For nonlinear differential equations, the nonlinear operator Nu = F(u) is expressed by an infinite series called the Adomian polynomials:

${\displaystyle F(u)=\sum _{m=0}^{\infty }A_{m}}$

(12)

For A_m polynomials, A₀ depends only on u₀, A₁ depends only on u₀ and u₁, A₂ depends only on u₀, u₁, and u₂ and so on.

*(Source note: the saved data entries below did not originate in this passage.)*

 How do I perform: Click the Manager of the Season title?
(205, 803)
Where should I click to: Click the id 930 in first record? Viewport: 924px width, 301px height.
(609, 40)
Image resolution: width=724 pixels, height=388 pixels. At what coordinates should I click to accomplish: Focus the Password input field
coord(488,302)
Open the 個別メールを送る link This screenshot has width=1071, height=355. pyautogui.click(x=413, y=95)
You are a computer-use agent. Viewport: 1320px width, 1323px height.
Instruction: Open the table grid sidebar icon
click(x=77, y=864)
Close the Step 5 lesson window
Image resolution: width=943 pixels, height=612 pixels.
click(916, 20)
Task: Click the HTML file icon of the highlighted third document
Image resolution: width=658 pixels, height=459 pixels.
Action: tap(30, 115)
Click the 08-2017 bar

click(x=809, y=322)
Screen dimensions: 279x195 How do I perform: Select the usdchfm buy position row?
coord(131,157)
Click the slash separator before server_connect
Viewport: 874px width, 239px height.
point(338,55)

ADM provides the solution as follows:

${\displaystyle u=\sum _{m=0}^{\infty }u_{m}}$

(13)

For F(u), the infinite series is a Taylor series about u₀ as follows:

${\displaystyle F(u)=F(u_{0})+F^{'}(u_{0})(u-u_{0})+F^{''}(u_{0}){\frac {\left(u-u_{0}\right)}{2!}}+}$${\displaystyle F^{'''}(u_{0}){\frac {{\left(u-u_{0}\right)}^{2}}{3!}}+\cdots }$

(14)

By rewriting Eq. (13) in the form of ${\textstyle u-u_{0}=u_{1}+u_{2}+u_{3}+\cdots }$, and substituting in Eq. (14) and equating the two terms for F(u) in Eqs. (12) and (14), the relations for the Adomian polynomials are obtained in the following form:

${\displaystyle F(u)=A_{1}+A_{2}+\cdots =F(u_{0})+F^{'}(u_{0})(u_{1}+u_{2}+\cdots )+}$${\displaystyle F^{''}(u_{0}){\frac {{\left(u_{1}+u_{2}+\cdots \right)}^{2}}{2!}}+}$${\displaystyle \cdots }$

(15)

By equating the terms of the above equation, the initial polynomials of the Adomian polynomials are obtained as follows:

${\displaystyle A_{0}=F(u_{0})}$

(16)

${\displaystyle A_{1}=u_{1}F^{'}(u_{0})}$

(17)

${\displaystyle A_{2}=u_{2}F^{'}(u_{0})+{\frac {1}{2!}}u_{1}^{2}F^{''}(u_{0})}$

(18)

${\displaystyle A_{3}=u_{3}F^{'}(u_{0})+u_{1}u_{2}F^{''}(u_{0})+{\frac {1}{3!}}u_{1}^{3}F^{'''}(u_{0})}$

(19)

${\displaystyle A_{4}=u_{4}F^{'}(u_{0})+\left({\frac {1}{2!}}u_{2}^{2}+u_{1}u_{3}\right)F^{''}(u_{0})+}$${\displaystyle {\frac {1}{2!}}u_{1}^{2}u_{2}F^{'''}(u_{0})+{\frac {1}{4!}}u_{1}^{4}F^{\left(iv\right)}(u_{0})}$

(20)

Now that the (A_m) are obtained, the terms of Eq. (13) (i.e., the solution to the problem) are determined by inserting Eq. (12) into Eq. (11).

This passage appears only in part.